Bac2 Electrode Materials has exploited the unique conducting properties of a novel polymer system to develop ElectroPhen, a low cost, mouldable, conductive composite material.

Composite conductive carbon materials used in industrial electrochemical processes such as water treatment, metal recovery and fuel cells, are generally regarded to be expensive to produce as high temperature carbonisation and graphitisation stages are necessary to transform polymer compositions into conductive carbon electrodes.

Conductive polymer composites that can be fabricated rapidly by means of injection moulding or compression moulding without the need for high temperature post treatment would be a major advance in fuel cell economics and in low cost electrochemical water treatment, according to Bac2.

Most polymers are electrically insulating, and so high loadings of conductive fillers have to be incorporated to achieve adequate electrical conductivity. This generally results in poor mechanical properties.

ElectroPhen is unique in that it produces conductive salts in-situ during the polymerisation reaction, and so is more conductive than other plastics.

During the Smart funded study at Portsmouth University, ElectroPhen was used to form shaped polymer composite electrodes in a low-cost room-temperature process.
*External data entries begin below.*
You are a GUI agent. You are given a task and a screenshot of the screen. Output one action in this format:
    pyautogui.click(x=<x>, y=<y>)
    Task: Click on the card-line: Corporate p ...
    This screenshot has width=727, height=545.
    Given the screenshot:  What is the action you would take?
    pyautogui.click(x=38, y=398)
A prototype electrochemical cell was manufactured using ElectroPhen moulded electrode plates.

The prototype cell was used to electrochemically remove dissolved metal from a waste stream.
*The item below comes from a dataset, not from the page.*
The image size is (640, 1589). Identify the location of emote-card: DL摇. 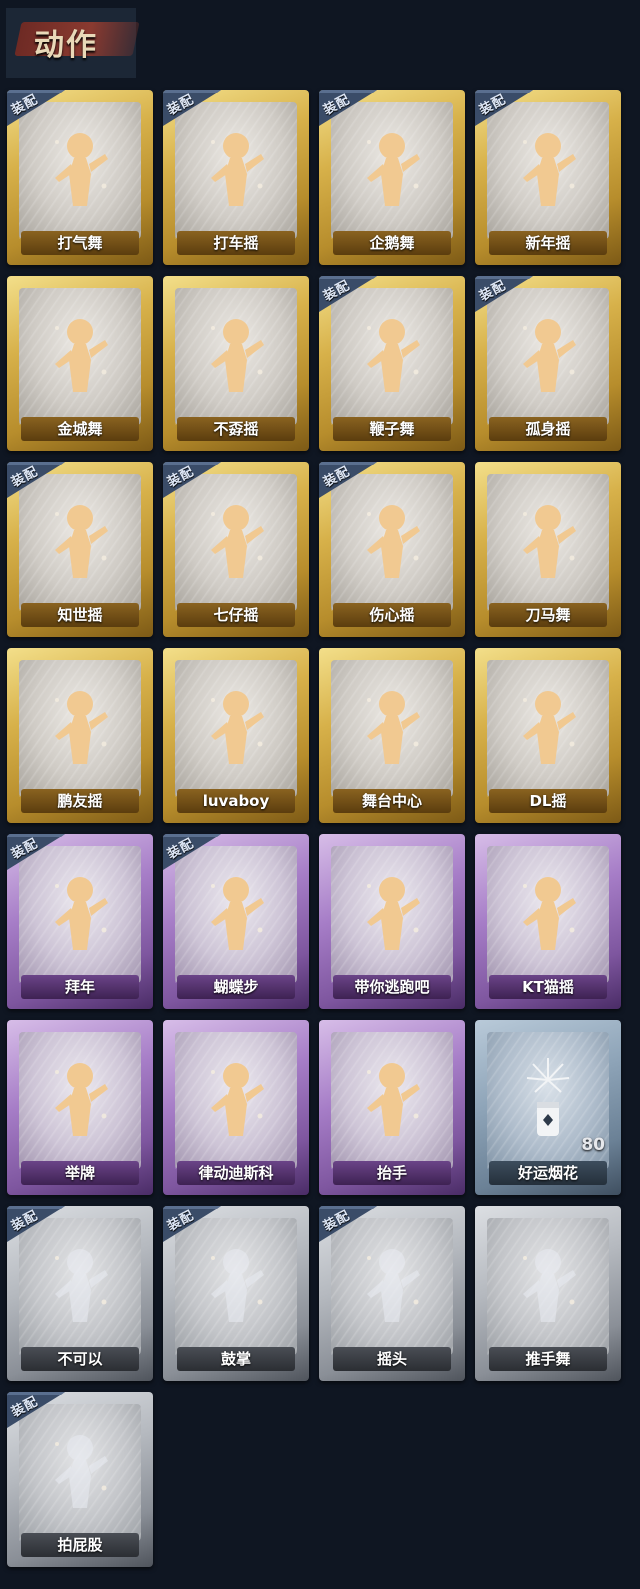
(548, 736).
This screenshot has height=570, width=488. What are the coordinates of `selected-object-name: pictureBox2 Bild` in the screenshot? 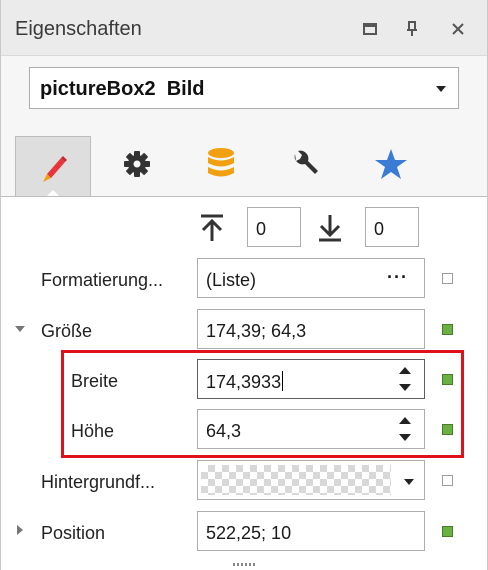 It's located at (122, 89).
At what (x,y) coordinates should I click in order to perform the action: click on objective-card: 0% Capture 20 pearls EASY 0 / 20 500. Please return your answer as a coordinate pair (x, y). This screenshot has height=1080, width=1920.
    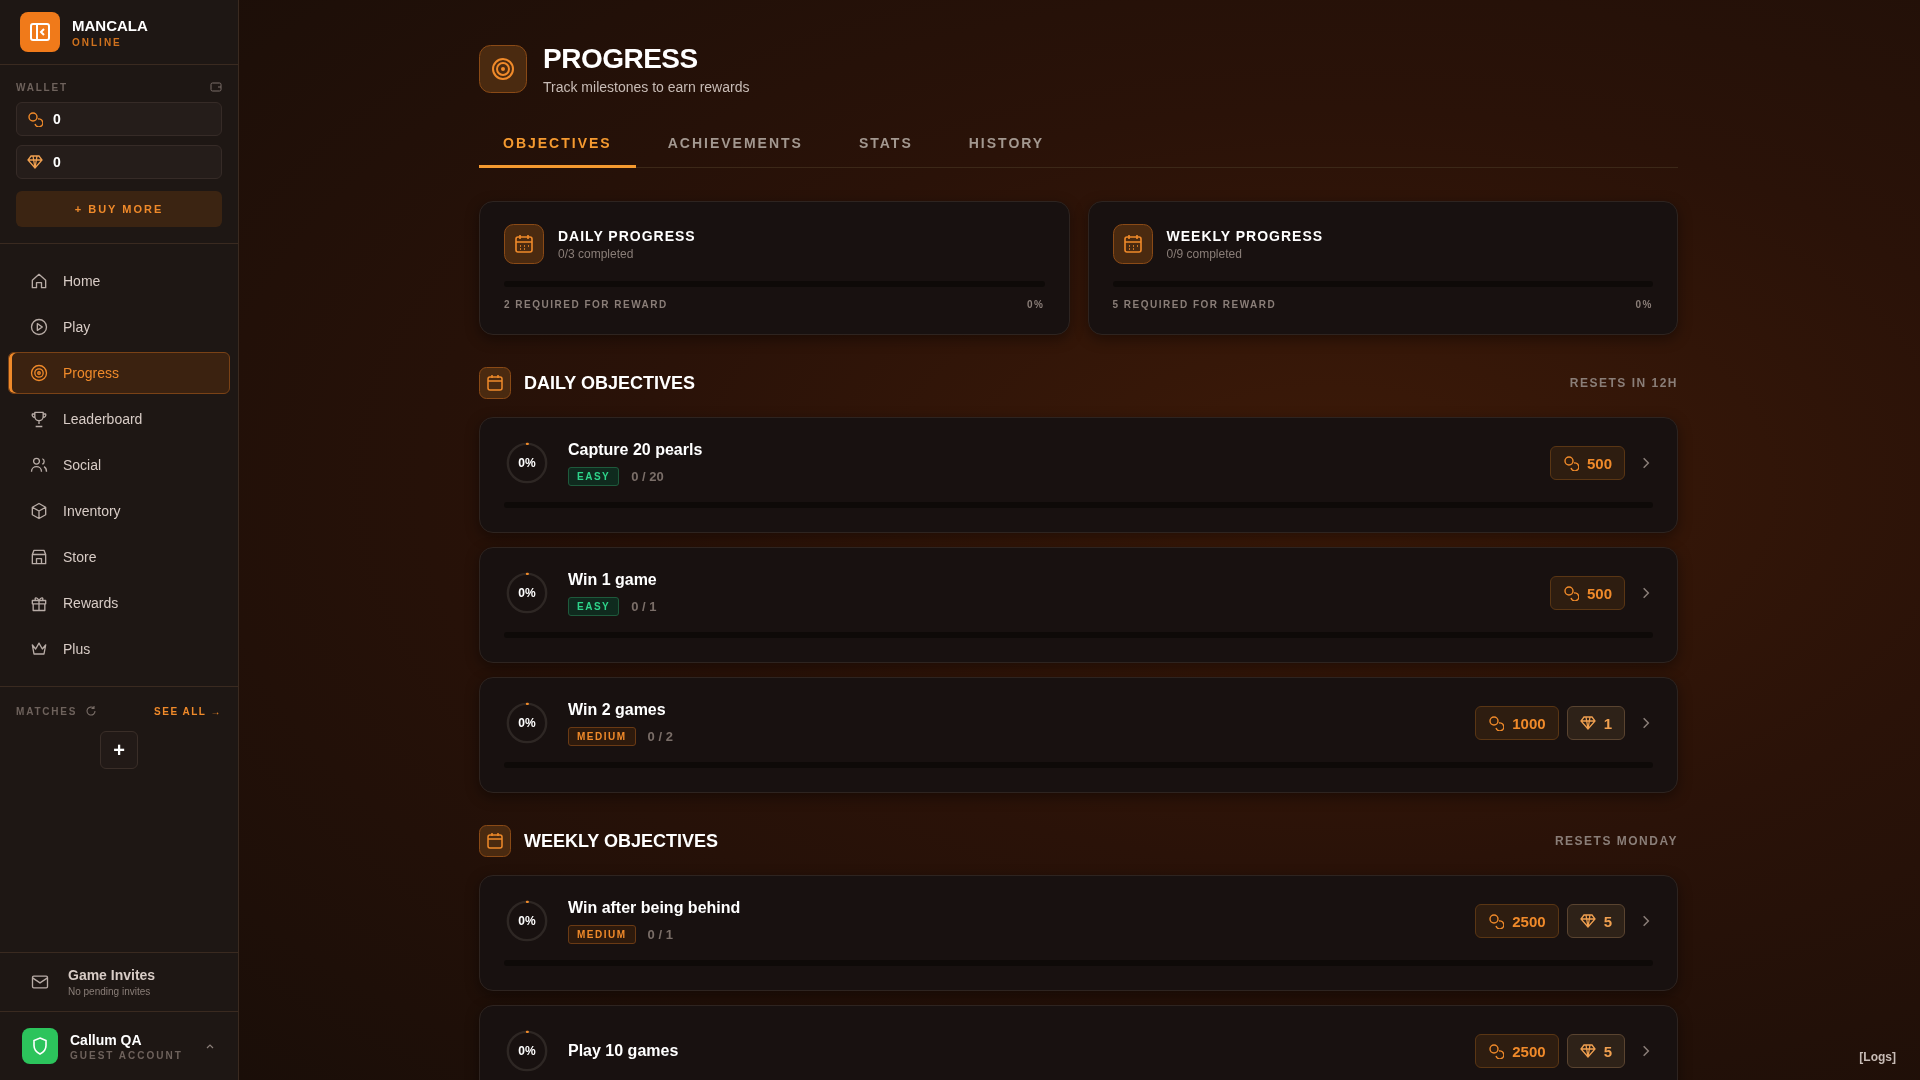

Metal recovery from effluent by electrochemical deposition is an alternative to conventional techniques to remove metal ions such as chemical precipitation and ion exchange. ElectroPhen was also used to generate hypochlorite electrochemically from salt water.

As hypochlorite is a universal disinfectant this leads to the possibility to manufacture low cost water disinfection systems. There is potential for a low cost water disinfection system for operations where microbiological problems exist and resources are not available to install expensive chlorination plants or to handle chemicals.

Examples are drinking water in developing countries, cooling waters and air conditioning systems (eg legionella).

Bac2 won 2nd prize at Innovention 2004 for the ElectroPhen development, and the company is now seeking to license ElectroPhen to companies in need of low-cost mouldable, conductive materials.